Stamp duty is a terrible tax. It gums up the housing market, restricts labour mobility, hampers the ability of young families to move to larger homes and prevents older people from downsizing to smaller ones.
As if in recognition of this universally-recognised truth, the chancellor, Rishi Sunak, raised the threshold at which stamp duty is payable to £500,000 earlier this month, with the temporary measure put in place until 31 March next year.
Homebuyers previously had to pay stamp duty on housing transactions above £125,000 or, if they were a first-time buyer, at £300,000.
Anecdotal evidence suggests the measure has already begun to stimulate activity and today came further proof of that from Foxtons, one of the handful of estate agents listed on the London stock market, as it published its half-year results.

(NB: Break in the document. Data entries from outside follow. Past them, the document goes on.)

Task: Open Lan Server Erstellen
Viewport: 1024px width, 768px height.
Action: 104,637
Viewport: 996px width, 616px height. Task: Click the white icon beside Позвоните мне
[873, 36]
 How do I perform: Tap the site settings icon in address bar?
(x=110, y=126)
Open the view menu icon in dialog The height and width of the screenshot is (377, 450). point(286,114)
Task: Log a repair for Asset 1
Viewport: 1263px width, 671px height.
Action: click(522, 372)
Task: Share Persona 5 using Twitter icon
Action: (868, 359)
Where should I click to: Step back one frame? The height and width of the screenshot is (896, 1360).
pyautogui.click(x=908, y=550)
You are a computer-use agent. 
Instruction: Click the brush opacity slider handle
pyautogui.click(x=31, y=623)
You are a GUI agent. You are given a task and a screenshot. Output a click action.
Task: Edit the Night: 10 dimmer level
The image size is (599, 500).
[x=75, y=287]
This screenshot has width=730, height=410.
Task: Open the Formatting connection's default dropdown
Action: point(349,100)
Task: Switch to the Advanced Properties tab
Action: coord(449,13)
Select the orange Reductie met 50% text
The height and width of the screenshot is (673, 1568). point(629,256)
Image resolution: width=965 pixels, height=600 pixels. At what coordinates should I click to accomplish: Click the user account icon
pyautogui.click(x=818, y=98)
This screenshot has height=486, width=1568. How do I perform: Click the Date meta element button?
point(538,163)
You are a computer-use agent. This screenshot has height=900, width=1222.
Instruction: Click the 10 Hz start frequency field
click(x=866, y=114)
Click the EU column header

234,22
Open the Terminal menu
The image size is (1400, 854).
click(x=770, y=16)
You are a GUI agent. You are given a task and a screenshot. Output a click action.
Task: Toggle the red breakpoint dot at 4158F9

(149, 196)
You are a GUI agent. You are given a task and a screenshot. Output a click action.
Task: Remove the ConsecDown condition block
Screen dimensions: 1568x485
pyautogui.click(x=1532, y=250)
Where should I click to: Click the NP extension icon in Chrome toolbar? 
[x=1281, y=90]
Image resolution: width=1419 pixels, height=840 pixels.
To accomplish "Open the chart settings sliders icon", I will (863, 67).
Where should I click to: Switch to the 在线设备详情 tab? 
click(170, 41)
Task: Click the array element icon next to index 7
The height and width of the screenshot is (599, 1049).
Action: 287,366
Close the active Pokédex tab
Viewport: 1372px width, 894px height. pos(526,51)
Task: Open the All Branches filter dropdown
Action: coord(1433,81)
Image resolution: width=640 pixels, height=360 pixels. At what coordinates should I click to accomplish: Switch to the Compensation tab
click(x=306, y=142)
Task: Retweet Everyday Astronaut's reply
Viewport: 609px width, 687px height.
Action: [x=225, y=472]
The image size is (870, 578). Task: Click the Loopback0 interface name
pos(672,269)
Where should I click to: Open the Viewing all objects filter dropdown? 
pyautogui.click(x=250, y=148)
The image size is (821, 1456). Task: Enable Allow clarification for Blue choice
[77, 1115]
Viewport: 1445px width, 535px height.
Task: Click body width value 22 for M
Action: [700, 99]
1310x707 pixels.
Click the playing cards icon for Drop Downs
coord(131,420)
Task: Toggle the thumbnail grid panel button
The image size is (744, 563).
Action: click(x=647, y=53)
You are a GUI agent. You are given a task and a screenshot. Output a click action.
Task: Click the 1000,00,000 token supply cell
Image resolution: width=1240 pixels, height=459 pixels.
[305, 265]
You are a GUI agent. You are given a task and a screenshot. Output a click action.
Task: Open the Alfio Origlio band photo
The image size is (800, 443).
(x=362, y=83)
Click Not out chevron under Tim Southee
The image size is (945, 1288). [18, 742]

The results themselves were predictably lousy as all of the group’s branches were closed from 23 March, when Boris Johnson announced lockdown, until 30 May.
Revenues for the six months fell to £40.4m from £51.8m in the same period a year ago while pre-tax losses widened from £2.5m to £4.3m.
What was of greater interest was the commentary from Foxtons management about what has happened since branches were reopened eight weeks ago.
The company said it had seen a “steady improvement in activity”, both in its lettings business and in its sales business, with the latter trading “broadly in line” with last year.
While most people instinctively think of Foxtons as an estate agency, more than half of its income comes from the lettings side of the business, where earnings are also more predictable because they are underpinned by regular rent payments.
Nic Budden, the chief executive, told analysts and investors today: “Since the easing of lockdown, we’ve seen good growth in lettings and applicants and [sales] listings and revenues have now returned to pre-lockdown levels. Of course, we are now in our busiest part of the year for lettings, and we’ll need to work hard to match last year’s revenues in [the second half of the year], particularly as rents remain 5% down.
“But we do have a strong team back at work, significantly higher levels of stock than this time last year and plenty of applicants to work with. So I’m cautiously optimistic about short-term lettings revenues.”
Mr Budden said that, on the sales side, the market had been showing signs of momentum during the 10 weeks between the general election in December and the beginning of the lockdown.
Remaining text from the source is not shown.